Exercise materials.
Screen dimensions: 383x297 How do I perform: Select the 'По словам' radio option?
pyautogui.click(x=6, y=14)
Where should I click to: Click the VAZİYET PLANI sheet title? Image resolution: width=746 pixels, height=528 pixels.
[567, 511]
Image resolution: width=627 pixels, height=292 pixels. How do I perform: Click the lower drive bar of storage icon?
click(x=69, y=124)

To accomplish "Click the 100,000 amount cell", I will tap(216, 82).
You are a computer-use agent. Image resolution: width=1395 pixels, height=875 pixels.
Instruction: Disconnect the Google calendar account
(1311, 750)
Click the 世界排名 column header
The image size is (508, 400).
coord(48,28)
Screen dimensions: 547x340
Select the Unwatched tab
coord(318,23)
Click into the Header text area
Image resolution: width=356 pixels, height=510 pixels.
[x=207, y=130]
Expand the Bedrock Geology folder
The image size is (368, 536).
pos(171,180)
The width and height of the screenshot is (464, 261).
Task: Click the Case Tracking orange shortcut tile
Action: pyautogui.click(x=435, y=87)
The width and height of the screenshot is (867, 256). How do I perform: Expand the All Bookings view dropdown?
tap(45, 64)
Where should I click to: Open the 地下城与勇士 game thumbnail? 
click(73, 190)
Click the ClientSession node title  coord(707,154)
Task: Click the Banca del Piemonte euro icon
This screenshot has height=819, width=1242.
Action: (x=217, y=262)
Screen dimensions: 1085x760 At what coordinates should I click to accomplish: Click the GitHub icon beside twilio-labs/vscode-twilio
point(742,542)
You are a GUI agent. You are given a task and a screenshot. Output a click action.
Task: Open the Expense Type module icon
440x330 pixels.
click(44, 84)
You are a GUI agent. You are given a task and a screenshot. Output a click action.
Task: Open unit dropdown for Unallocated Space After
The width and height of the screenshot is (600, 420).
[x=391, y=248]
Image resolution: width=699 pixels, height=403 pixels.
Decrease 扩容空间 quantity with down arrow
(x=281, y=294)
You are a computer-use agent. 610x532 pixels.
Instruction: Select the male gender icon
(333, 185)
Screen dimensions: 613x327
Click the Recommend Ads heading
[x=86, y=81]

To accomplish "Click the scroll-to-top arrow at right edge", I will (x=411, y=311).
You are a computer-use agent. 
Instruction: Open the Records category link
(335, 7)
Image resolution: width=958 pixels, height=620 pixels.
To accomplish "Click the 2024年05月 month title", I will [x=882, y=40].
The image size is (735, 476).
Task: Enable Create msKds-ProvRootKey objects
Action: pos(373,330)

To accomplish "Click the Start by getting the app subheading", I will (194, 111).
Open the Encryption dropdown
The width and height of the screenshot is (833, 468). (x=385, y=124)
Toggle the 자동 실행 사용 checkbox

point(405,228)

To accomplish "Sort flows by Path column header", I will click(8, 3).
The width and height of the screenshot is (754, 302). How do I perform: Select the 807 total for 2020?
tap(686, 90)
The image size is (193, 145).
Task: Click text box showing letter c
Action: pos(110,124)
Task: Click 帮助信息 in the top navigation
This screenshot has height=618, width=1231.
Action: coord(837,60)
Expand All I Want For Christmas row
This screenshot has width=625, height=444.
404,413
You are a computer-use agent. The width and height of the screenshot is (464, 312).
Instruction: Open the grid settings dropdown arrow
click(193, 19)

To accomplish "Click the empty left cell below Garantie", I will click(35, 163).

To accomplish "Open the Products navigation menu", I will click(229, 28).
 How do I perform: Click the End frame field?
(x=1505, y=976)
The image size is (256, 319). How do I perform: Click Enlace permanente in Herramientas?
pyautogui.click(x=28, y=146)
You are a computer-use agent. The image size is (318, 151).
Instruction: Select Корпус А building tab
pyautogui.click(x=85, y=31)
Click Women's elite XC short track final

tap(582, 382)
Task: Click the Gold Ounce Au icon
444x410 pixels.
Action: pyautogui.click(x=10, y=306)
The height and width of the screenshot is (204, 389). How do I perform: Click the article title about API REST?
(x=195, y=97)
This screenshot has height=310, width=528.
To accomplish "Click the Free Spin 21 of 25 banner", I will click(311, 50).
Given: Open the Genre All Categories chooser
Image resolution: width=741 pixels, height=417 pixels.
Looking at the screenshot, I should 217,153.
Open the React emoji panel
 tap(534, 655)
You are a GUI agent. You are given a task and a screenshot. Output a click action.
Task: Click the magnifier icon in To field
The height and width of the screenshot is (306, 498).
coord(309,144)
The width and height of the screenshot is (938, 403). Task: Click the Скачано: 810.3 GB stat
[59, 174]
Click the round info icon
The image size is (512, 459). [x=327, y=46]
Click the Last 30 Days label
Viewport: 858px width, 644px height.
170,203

Request. From the entries above, pick out each line that contains the word "navigation".

Answer to this exercise.
Task: Click 帮助信息 in the top navigation
To accomplish "Open the Products navigation menu", I will click(229, 28).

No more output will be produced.